Peripheral blood CD4+CD25+ T lymphocytes and TGF-β predict the prognosis in relapsed/refractory multiple myeloma treated with daratumumab

Abstract

For patients with relapsed/refractory multiple myeloma (R/RMM), it is indispensable to choose a combination regimen based on Daratumumab, a kind of CD38-targeting monoclonal antibody (mAb), which has prominent therapeutic advantages. However, a few patients still experienced rapid progression, and the predictors of prognosis are little known.
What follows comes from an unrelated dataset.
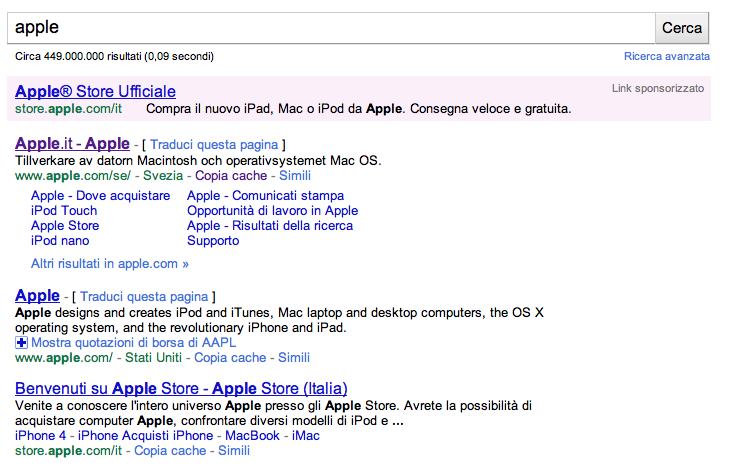Expand AAPL stock quotes with plus icon
The width and height of the screenshot is (730, 468).
(x=21, y=342)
Thus, we analyzed peripheral blood (PB) CD4⁺CD25⁺ T lymphocytes and transforming growth factor-β (TGF-β) of R/RMM patients before Daratumumab treatment, to clarify their correlation with survival. Flow cytometry (FCM) was employed to detect, analyze, and compare CD4⁺CD25⁺T lymphocytes. Enzyme-linked immunosorbent assay (ELISA) was utilized to quantify serum TGF-β. Clinical indicators were gathered and classified into quartiles. In R/RMM patients’ PB, we compared these markers between the upper and lower three quartiles. We found that CD4⁺CD25⁺ T lymphocytes (pcs/µL) and TGF-β in the PB of the R/RMM patients were higher than those of the newly diagnosed MM (NDMM) patients. Additionally, serum TGF-β of R/RMM patients was positively correlated to serum creatinine (Scr) (P < 0.05). Finally, high CD4⁺CD25⁺ T lymphocytes (pcs/µL, 95% confidence interval [CI], 4.312–7.028, P = 0.001), CD4⁺CD25⁺ T lymphocytes (%, median PFS: 5.67 months, P = 0.043), and Scr (µmol/l, 95% CI, 5.378–7.422, P = 0.005) of R/RMM patients were significantly associated with inferior progression-free survival (PFS). These results suggest that patients with R/RMM are rich in CD4⁺CD25⁺ T lymphocytes and TGF-β. Additionally, R/RMM patients with elevated CD4⁺CD25⁺ T lymphocytes, TGF-β, and Scr before the treatment of daratumumab are more likely to have a poor prognosis.